Mason graduated from primary school last year, and it was terrifying as a mum to think about what high school would look like for my boy. All the high schools in our area had 1000+ kids, and I just felt that he would be spending all his time being hypervigilant and not focussing on his academics. My husband and I have always loved the acerage life. Mason is quite loud at times, and that is not conducive to a condensed type of living. My hubby was always keen to return to Warwick as he grew up in the town as a child and thought this might be a good place for us to look for schools for Mason. We researched the schools, and I narrowed it down to two; for the first time, Mason went for a school interview, and honestly, I was nervous for him. The principal was stern, but he researched the school and was honest about what he liked and struggled with. He blitzed the interview, eye contact and all. 

From there, we were welcomed into the fold, Mason attended multiple transition days, and Katelyn was accepted into my husband’s old school. She was welcomed to participate in the school on the same transition days as Mason. So once school was sorted, the next challenge was packing up eight years of our life, including chickens and finding a home in an impossible market in Warwick; if you think Brisbane is a tough market, try rural towns.  Again, we were blessed and found a perfect house, and we have not looked back. The kids have a swimming pool to relieve their silly energy, and Mason has his man cave for his flight simulator. Before school, we had a few play dates, and the kids have been very fortunate to make some terrific friends with whom to enter the new school year. Mason’s first term started well, but sadly, the behaviours caught up with him towards the end of term as he is getting used to playing with a new football team and participating in ADF cadets (his dream since he was seven). Still, after a restful Easter break, he is back at it, and we received fantastic feedback on his parent-teacher interviews and first report card. Yesterday was Anzac Day, and Mason attended his first dawn service and Anzac March with his ADF cadet unit. He did an excellent job, and we were very proud of him. I think he even surprised himself; seeing him included and being a positive contributor to the community is my goal as an Autistic mum.
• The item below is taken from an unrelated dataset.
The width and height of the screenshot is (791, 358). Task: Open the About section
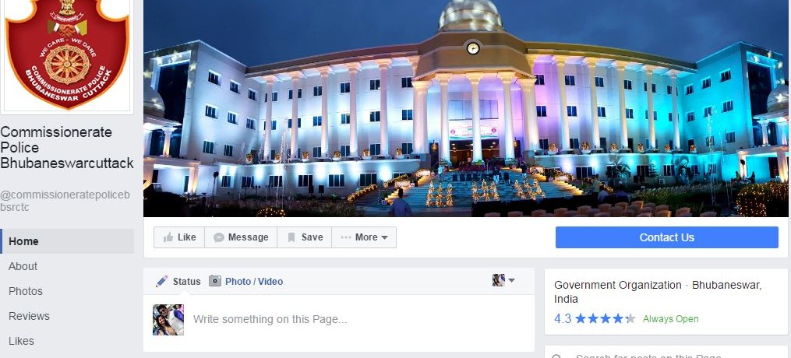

Being a mum of neurodivergent children, Mason now has an official diagnosis of Autism and ADHD-C, and my daughter is newly diagnosed with ADHD; I couldn’t be prouder of the kids I am raising. They are beautiful kids who are kind, caring and empathetic. I love that they think differently and have fascinating perspectives on seeing the world. I am never left bored with my children, and I thank them for the fact that I am forever learning about life. Through my mental health challenges and raising the kids, my husband and I have not always had a smooth path, but I can say that when it comes to both, we are a good team and always try to find the best way forward for the family. I have now taken my passion for living in this world and run a Facebook parent forum for over a thousand neurodivergent parents in the southern suburbs of Brisbane, Gold Coast and Warwick. The reason why I started the group is I have found over the years that as neurodivergent parents, whilst our children are all unique and different, the path of pre-diagnosis and parenting is quite similar but can be very isolating as we get excluded from a lot of social things. We neurodivergent parents go through paths of grief and loss, bewilderment, stress, and difficulties with navigating the schooling system and the world in general. Still, as parents, we can best support each other. I have learnt the best things from the parents that have trod the Autism path before me, and their wisdom I am forever grateful for. I am taking this passion one step further. I have completed a graduate diploma in child, youth, couple, and family counselling, so I may be able to work more closely to support neurodivergent families so we can holistically support our neurodivergent children to be active and positive contributors to society.